The following disclosure relates generally to the field of medical imaging systems and, more specifically, to the application of deformable image registration techniques in a computer software tool for creating a synthetic computed tomography (CT) image.
Tomography refers to a technique for capturing a two-dimensional slice or cross-sectional image of an object, through the use of radiation or any kind of penetrating wave. The word tomography is likely derived from the Greek words, tomos (slice, section) and grapho or graphein (to write). Computed Tomography (CT) refers to a medical imaging technique that uses X-rays and computer processors to collect and display a series of two-dimensional images or tomograms of an object. Additional computer processing and mathematics can be used to generate a three-dimensional image. Magnetic Resonance (MR) imaging refers to a tomographic technique that uses a powerful magnetic field and a radio frequency transmitter to capture detailed images of organs and structures inside the body.
Positron Emission Tomography (PET) refers to an imaging technique that produces a three-dimensional image of the body. To conduct a PET scan, a short-lived radioactive tracer isotope is injected into the patient. As the isotope in the tracer decays, it emits a positron. When a positron interacts with electrons in the body, the interaction produces a pair of gamma photons. When the photons pass through the body and eventually reach a set of scintillator crystals in the scanning device, the resulting bursts of light are detected, creating an image.
Attenuation refers to the gradual loss of energy as a signal passes through a medium. In the context of Computed Tomography, attenuation of the X-ray energy occurs as the X-rays pass through different tissues and structures in the body. Similarly, for Positron Emission Tomography, attenuation of the photon energy occurs as the gamma photons pass through different tissues and structures in the body. Different tissues have different densities and, thus, produce different amounts of attenuation. The attenuation coefficient describes the extent to which a particular material or tissue causes a loss of energy.
Combination or hybrid imaging techniques are particularly useful, especially when the two images can be aligned or registered. For example, the anatomical images obtained by CT can be combined with the metabolic information shown in a PET image, to reveal both the structure of the body and its biochemical activity on a single display. The integration of PET and CT scanners in a single gantry has allowed for the simultaneous capture of both types of images. A combined PET-MR scanner has the potential to significantly change healthcare and revolutionize clinical practice because it allows the simultaneous visualization of both molecular and anatomical imaging. MR provides better soft-tissue contrast differentiation than CT. Combined PET-MR scanners can correlate temporally a PET measurement (including metabolic processes, blood flow, binding potential, distribution volume, etc.) with an MR measurement (blood flow, diffusion and perfusion, etc.) and thus create new possibilities for more specific disease assessment. Hybrid PET-MR systems will likely become the advanced imaging modality of choice for neurological studies, for the analysis of certain forms of cancer and stroke, and for the emerging study of stem cell therapy.
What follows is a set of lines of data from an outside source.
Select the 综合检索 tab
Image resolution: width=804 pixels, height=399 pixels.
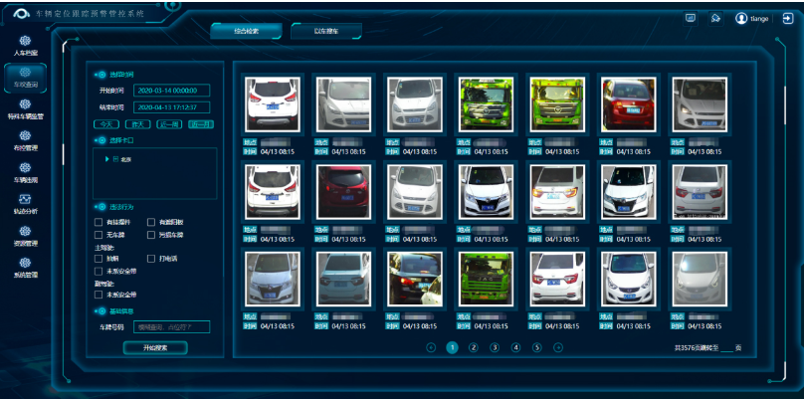[x=247, y=31]

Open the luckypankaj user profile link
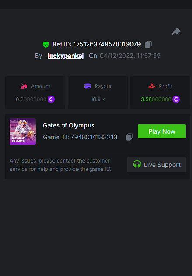65,56
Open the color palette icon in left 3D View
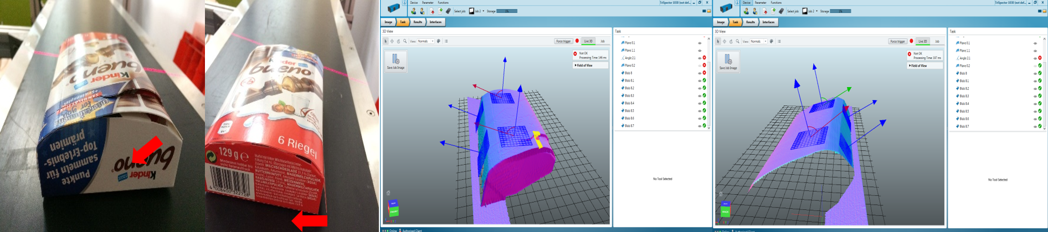Screen dimensions: 1048x232 (x=439, y=41)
Image registration is the process of aligning different sets of data into a common coordinate system. The different data sets may include raw image data from different times, different viewpoints, or different types of scanning devices. Image registration allows the user to more accurately compare data from different sets. For example, the images from CT scans taken at different times, for example, can be aligned in order to identify changes occurring over time. Image registration can also be performed on data sets obtained from two different types of scans or modalities. For example, a CT image may be aligned or co-registered with an MR image, in order to display the information gathered by both scans. In mathematical terms, image registration is the process of determining the spatial transform function that maps the points in a first image to homologous points in a second image.
Segmentation is the process of identifying and classifying data found in a digitally sampled representation, such as the data acquired from a medical imaging device. Image segmentation is typically used to locate discrete objects and boundaries in the image. For example, segmentation helps identify anatomical features, locate tumors, and measure tissue volumes. The Insight Tool Kit (ITK) is an open-source software tool for performing image registration and segmentation. The ITK includes a framework of separate components, functions and routines that can be selected separately and customized by the user to assist with particular types of image registration and segmentation.
Hybrid PET-MR systems are currently in use for imaging the head and brain. Attenuation correction maps are not directly available for processing combined PET-MR data into accurate images. One of the most significant problems associated with PET imaging is photon attenuation caused by the patient's own tissues, which reduces the apparent radiopharmaceutical activity, causing image degradation, and potentially preventing the patient from receiving appropriate diagnosis or therapy. One existing protocol includes the extra step of obtaining a separate CT scan for reference, in order to use the CT dataset to obtain an attenuation correction map that can be used in the PET image reconstruction algorithms. Obtaining a reference CT scan, however, exposes the patient to an additional dose of radiation, increases health care costs, takes more time, and may introduce errors to the extent the patient changes posture or position during the additional scan procedure. There is a need, therefore, for improved systems and methods of building attenuation correction maps for hybrid imaging systems.